With trans fat being such a huge consumer concern in the last decade, and continuing to grow, the prepackaged food industry began making voluntary moves to remove or reduce the amount of trans fats in their products. Granted this voluntary move really picked up steam once the Government mandated that trans fats needed to be documented on nutritional labeling, but the fact still remains that great effort has made by the prepackaged industry to get on board the trans fat bandwagon.

The focus of trans fat has now shifted to the food service industry, where it is estimated by some source that up to 38% of our fat intake comes from. The use of partially hydrogenated frying oil and ingredients containing trans fat are both large contributors to the fat content of a menu item. Since the food service industry does not have to offer nutritional labeling and the availability of that information is limited, it is often difficult for patrons to make informed choices regarding the consumption of trans fat while eating out.

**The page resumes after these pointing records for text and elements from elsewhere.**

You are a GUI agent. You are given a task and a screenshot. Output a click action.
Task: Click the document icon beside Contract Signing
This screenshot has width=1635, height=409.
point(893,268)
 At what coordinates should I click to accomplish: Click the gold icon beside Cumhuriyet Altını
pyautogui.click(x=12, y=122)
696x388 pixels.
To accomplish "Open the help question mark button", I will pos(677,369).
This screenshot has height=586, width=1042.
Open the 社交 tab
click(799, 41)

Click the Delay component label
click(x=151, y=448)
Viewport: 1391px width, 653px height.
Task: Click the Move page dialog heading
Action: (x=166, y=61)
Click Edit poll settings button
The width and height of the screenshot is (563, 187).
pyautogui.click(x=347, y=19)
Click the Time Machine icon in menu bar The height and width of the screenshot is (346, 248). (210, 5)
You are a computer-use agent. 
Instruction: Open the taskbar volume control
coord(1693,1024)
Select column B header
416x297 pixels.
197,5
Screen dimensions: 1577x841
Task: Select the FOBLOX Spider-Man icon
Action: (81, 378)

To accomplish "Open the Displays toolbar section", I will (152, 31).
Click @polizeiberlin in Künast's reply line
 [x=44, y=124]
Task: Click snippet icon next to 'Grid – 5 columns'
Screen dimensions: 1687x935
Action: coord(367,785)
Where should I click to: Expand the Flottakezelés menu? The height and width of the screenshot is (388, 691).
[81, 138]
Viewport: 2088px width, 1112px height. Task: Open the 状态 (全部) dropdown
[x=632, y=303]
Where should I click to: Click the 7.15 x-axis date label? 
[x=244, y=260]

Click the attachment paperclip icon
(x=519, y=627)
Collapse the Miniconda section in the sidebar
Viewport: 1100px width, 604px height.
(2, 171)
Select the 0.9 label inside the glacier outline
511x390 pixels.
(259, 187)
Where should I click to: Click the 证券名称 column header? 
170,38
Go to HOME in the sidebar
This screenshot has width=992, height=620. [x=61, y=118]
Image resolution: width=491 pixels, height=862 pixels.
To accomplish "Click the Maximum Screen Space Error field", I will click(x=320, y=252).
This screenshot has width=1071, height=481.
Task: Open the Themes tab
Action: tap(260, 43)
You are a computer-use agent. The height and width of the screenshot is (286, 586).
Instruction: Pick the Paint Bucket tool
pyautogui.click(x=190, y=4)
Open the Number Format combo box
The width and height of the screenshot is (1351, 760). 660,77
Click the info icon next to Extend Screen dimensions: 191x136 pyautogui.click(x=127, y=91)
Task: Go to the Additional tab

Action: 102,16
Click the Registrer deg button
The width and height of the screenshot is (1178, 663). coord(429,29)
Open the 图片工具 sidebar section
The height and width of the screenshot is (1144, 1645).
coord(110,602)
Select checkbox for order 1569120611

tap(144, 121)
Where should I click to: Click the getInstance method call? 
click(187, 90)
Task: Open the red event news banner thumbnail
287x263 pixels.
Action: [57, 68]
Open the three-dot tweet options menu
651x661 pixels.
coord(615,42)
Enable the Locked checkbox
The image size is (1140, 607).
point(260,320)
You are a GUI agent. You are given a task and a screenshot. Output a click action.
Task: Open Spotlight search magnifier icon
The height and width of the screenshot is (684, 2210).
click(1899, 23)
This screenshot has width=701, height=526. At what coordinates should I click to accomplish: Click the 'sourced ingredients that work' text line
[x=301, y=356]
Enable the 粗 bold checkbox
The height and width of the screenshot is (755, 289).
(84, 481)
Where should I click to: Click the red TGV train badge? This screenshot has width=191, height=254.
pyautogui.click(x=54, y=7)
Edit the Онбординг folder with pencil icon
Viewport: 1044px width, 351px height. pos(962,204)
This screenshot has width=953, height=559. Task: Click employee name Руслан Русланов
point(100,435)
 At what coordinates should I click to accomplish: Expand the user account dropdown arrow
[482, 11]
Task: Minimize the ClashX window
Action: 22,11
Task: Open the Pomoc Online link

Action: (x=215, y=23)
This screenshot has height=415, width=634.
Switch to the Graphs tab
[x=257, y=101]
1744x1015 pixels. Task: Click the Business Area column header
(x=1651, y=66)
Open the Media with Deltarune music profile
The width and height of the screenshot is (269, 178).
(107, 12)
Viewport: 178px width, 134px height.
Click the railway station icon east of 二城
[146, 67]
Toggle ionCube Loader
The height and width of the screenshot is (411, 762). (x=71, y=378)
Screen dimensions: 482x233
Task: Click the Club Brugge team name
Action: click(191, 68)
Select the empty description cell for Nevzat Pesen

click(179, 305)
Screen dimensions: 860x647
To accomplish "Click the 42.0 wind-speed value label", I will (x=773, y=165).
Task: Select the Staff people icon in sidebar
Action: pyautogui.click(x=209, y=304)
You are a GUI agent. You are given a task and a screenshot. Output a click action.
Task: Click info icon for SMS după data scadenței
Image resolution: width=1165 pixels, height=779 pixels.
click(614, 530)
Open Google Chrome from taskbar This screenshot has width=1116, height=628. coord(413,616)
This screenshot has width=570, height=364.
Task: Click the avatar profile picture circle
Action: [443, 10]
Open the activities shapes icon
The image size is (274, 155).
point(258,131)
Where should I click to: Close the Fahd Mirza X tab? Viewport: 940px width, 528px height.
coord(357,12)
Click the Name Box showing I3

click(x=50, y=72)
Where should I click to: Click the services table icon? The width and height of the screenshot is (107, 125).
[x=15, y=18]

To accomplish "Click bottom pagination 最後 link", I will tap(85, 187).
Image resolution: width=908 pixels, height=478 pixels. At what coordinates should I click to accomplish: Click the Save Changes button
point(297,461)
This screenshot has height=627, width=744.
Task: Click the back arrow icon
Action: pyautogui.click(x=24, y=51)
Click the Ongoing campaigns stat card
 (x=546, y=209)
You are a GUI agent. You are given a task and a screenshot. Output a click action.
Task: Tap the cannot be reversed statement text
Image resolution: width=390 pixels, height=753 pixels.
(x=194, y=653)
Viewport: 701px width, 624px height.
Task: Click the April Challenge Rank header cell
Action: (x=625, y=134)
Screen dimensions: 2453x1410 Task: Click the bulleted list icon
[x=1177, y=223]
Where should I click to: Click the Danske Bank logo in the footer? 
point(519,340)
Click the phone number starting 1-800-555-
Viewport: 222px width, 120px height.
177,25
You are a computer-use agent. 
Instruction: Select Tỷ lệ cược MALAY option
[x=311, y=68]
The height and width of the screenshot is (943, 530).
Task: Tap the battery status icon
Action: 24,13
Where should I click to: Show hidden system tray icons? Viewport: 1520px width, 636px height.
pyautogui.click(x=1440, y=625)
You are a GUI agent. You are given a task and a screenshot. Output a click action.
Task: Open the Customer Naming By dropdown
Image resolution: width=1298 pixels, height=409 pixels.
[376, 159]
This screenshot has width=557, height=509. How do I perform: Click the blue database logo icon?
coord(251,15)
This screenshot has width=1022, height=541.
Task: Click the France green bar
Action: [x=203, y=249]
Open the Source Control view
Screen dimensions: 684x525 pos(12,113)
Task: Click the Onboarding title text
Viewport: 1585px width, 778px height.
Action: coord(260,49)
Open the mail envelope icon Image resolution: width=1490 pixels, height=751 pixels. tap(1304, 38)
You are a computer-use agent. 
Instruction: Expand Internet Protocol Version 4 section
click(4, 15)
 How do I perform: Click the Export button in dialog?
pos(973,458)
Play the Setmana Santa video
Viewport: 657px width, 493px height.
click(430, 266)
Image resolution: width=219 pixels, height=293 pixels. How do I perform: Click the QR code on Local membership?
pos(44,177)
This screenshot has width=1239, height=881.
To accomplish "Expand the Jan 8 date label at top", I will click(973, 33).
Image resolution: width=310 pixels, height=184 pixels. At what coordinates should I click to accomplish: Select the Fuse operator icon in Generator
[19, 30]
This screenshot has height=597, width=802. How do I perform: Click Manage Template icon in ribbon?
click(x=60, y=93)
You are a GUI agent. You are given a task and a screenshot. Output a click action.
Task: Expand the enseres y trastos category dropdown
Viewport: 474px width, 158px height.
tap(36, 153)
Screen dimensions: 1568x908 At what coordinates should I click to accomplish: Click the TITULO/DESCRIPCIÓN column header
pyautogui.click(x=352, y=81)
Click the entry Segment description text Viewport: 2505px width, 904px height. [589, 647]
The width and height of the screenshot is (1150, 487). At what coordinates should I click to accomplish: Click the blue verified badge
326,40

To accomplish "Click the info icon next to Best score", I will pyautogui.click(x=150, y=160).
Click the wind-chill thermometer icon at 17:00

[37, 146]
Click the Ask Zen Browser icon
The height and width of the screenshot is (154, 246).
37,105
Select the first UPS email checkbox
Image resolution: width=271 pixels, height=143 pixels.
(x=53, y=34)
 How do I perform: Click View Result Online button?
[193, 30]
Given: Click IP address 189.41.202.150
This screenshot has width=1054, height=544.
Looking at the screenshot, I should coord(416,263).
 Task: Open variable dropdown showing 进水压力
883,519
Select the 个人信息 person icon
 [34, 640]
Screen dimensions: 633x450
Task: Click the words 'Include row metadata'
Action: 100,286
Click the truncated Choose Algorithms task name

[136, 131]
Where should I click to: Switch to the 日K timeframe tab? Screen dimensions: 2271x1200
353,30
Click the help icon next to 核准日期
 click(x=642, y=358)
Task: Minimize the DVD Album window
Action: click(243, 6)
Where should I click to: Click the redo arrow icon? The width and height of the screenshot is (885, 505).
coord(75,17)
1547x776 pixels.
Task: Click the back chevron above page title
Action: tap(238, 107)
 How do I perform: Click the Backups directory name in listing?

In response to this growing concern several U.S. cities have begun the move toward mandating the removal of trans fats in restaurants. The approach so far as been to do this in stages, normally starting off with guidelines stating that all shortening, margarine and oils that are used in cooking contain less than half a milligram of trans fat per serving. Once the first stage is in place the second phase normally involves expanding the half a milligram requirement to other items including baked goods.

This push towards the removal of trans fats is having a pull marketing direction on the distributors as demand for trans fat free cooking oils and ingredients sky rockets. There is also a push marketing effort taking place as the restaurants who have taken the effort to reduce or remove trans fats from their menus are increasing the amount of materials available to their patrons explaining the benefits of being a trans fat free establishment.